Dresden d. 22. Ap. 1821.

An Sie, Theure Freundin, wende ich mich, um von Ihnen zu erfahren, ob unser Freund Tieck, den nächsten Donnerstag, das ist, d. 26 dieses Monathes, die Stunden von 12 bis 5 Uhr freyhat; und ob unser Freund mir dann den Genuß geben könnte, in den Mittagsstunden von ihm das Trauerspiel seines Freundes Kleist lesen zu hören. Nur in den Mittagsstunden bin ich eines solchen Genusses fähig: wenn die sechste Abendstunde herannaht, dann drückt mich eine Schläfrigkeit, die mich jedes geistigen Genusses unfähig macht. Noch bitte ich auf diesen Fall einige wenige Freunde, die unsern Tieck noch nicht lesen gehört haben, diesen Genuß zu verschaffen. Es werden nur wenige seyn, denn immer noch werden meine Kopfnerven schmerzhaft gereitzt, wenn ich viele Persohnen um mich sehe; Sie Theure Gräfin müssen mir aber die Freude machen, unsern Tieck herzubegleiten, denn es ist mir ein doppelter Genuß, wenn ich bey jeder schönen Stelle auf Ihrem Gesichte die edlen Empfindungen Ihrer Seele lesen kann.  Können Sie beyderseits mir Donnerstag Ihre Gegenwart schenken, so wird mein Wagen Sie vor der 12ten Mittagsstunde abholen, und nach beendigter Lektüre genießen wir dann in kleinem Kreise, ein frugales Mittagsmahl.

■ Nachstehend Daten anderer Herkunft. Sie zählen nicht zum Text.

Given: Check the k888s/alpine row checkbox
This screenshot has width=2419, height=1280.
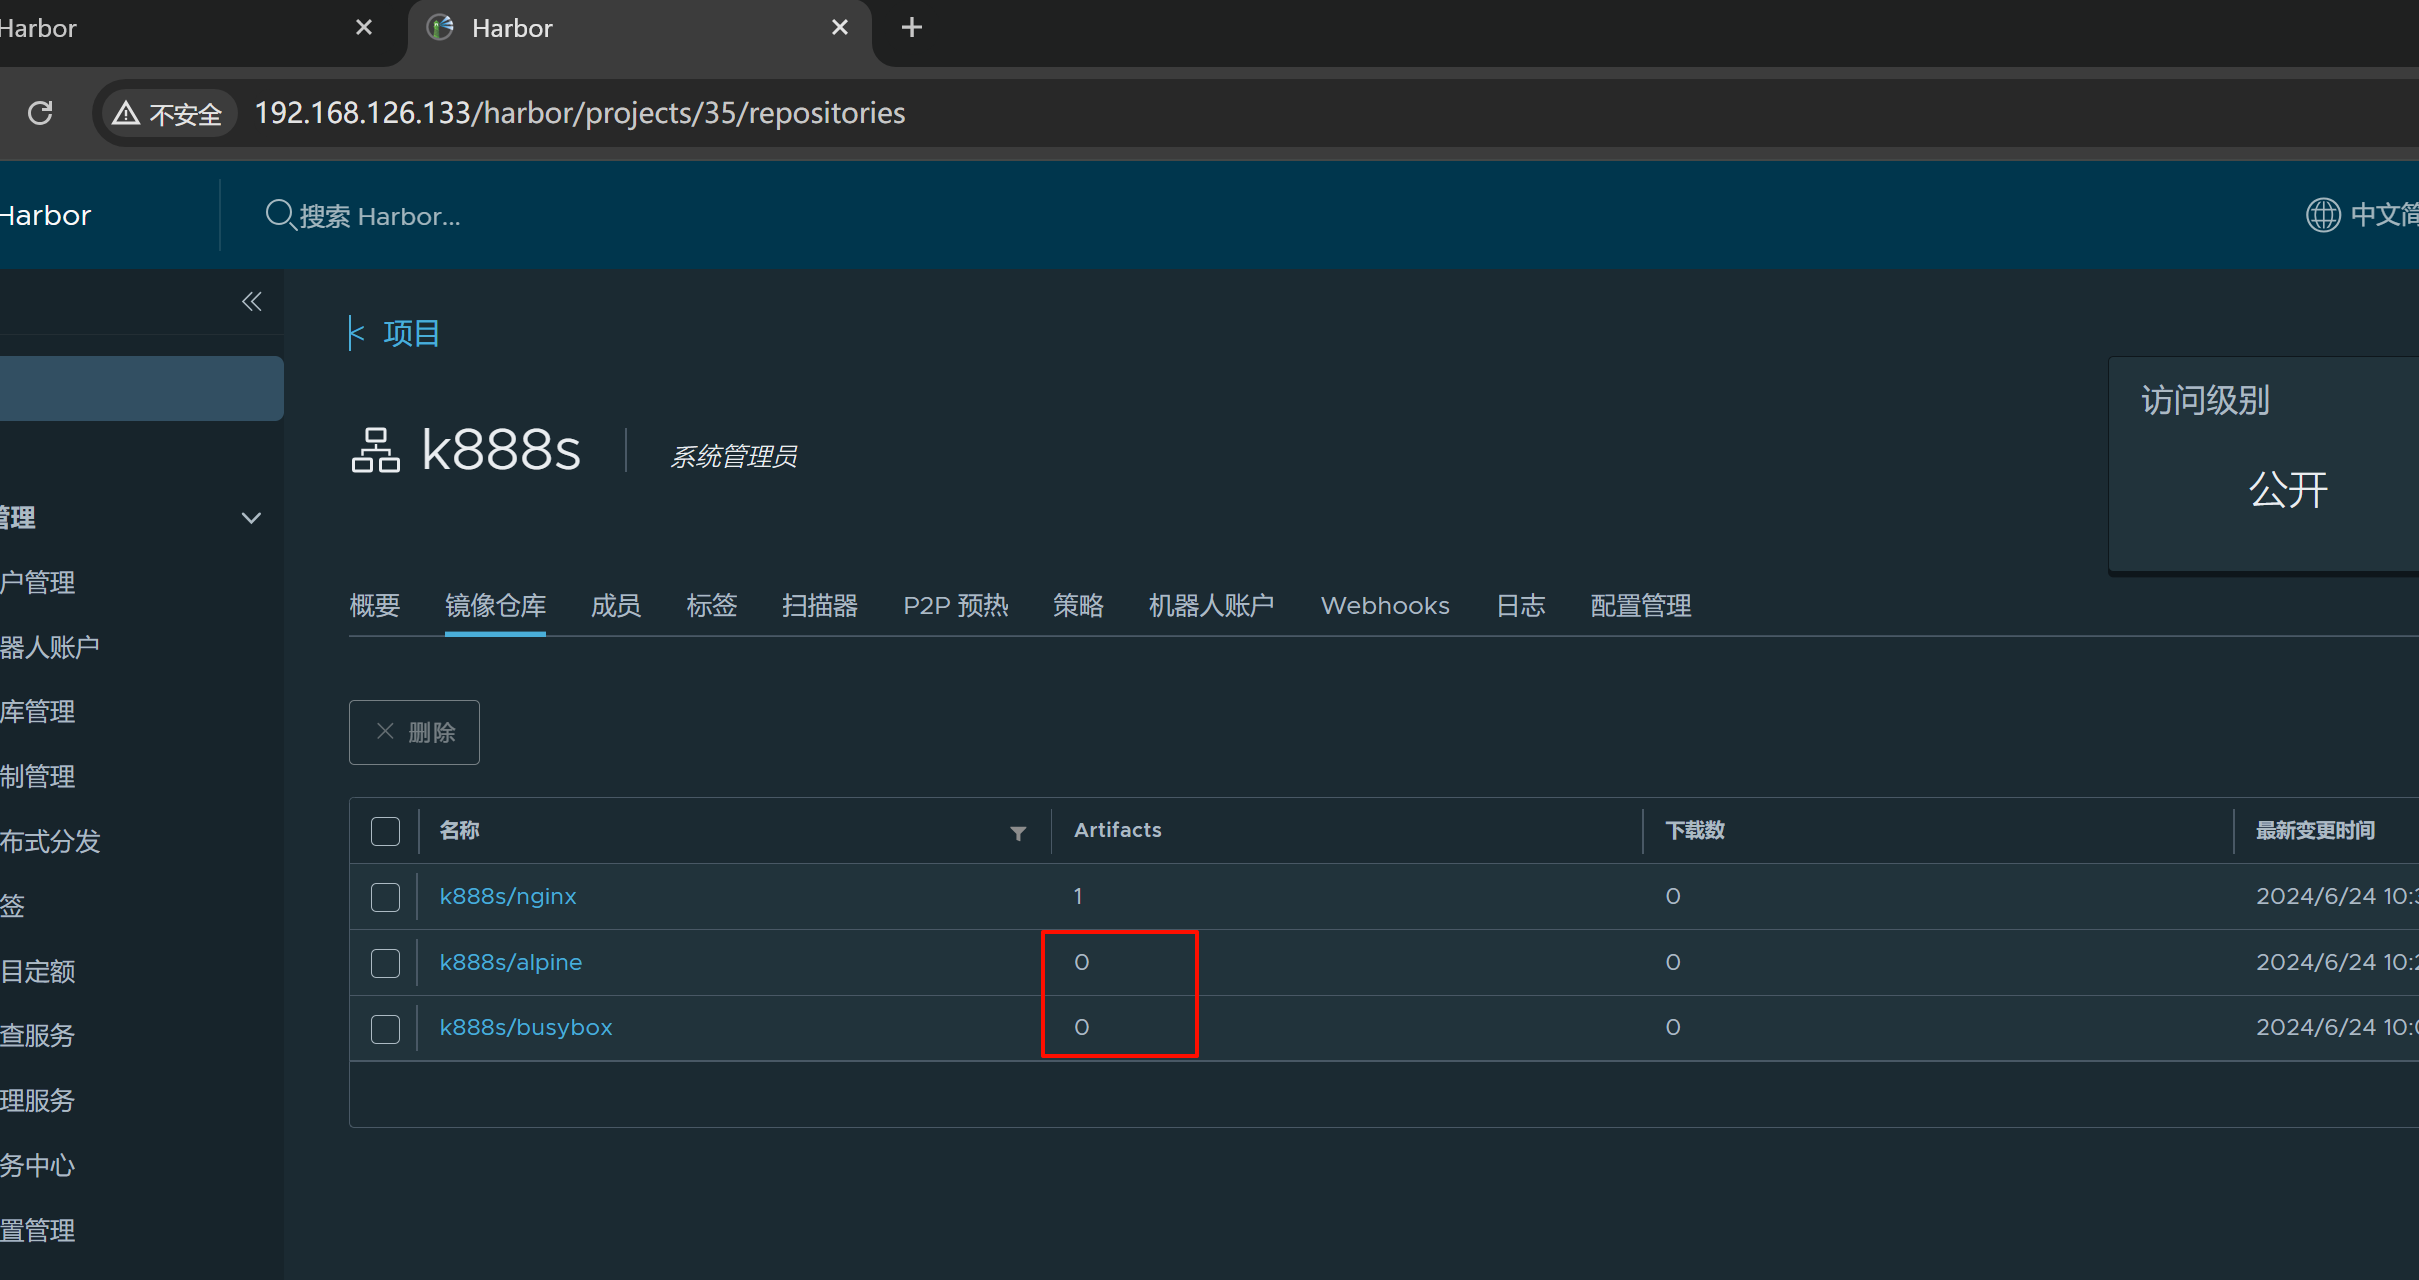Looking at the screenshot, I should point(385,963).
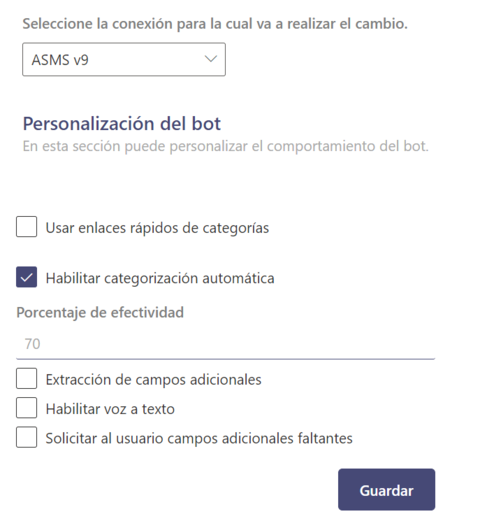Save changes with the Guardar button
Image resolution: width=480 pixels, height=528 pixels.
coord(386,489)
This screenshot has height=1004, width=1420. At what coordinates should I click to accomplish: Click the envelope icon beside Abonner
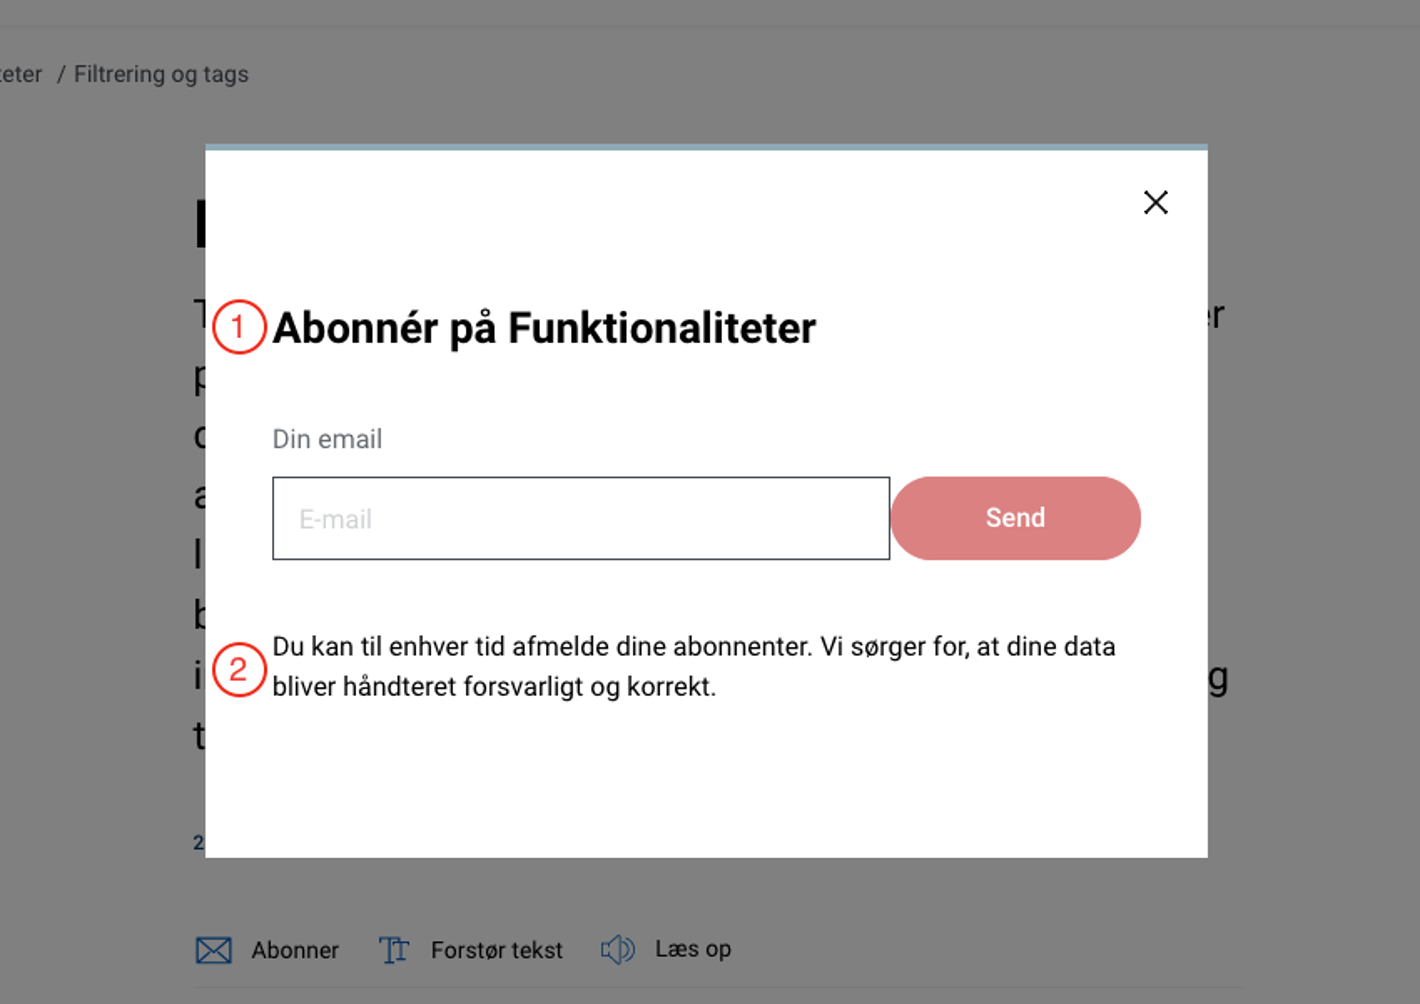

Im Geiste freue ich mich heute schon dieser schönen Aussicht; denn ich bin dessen fest überzeugt, daß wenn Ihre beyderseitige Gesundheit es gestattet, meine Bitte erfüllt werden wird.  Mit herzinniger Hochachtung

IhreIhren Werth fühlendeElisa von der Recke.

Regis, Johann Gottlob

Geboren zu Leipzig 1791 an Shakspeare´s Geburtstage; gestorben 1854 zu Breslau einen Tag nach Goethe´s Geburtstage.

Aus dem Englischen, aus dem Italienischen, aus dem älteren Französischen, gab dieser sehr gelehrte, tief in den Geist der Zeit wie der Sprache eindringende Forscher Uebersetzungen, die vielleicht nur den Fehler haben mögen, daß sie dem ungelehrten Leser zu hoch stehen. Sowohl Shakspeares Sonette (geläufiger scheint uns sein Timon von Athen) als den Bojardo, vorzüglich aber den Rabelais muß der Deutsche aus Regis Verdeutschung sich gewissermaßen noch einmal übersetzen. Und deshalb dürften den ganzen unschätzbaren Werth dieser Riesenarbeit nur diejenigen vollkommen anzuerkennen fähig sein, die seine gewissenhaften Uebersetzungen als Schlüssel betrachten, der ihnen den Zugang zum Verständniß der Originale eröffnet und erleichtert.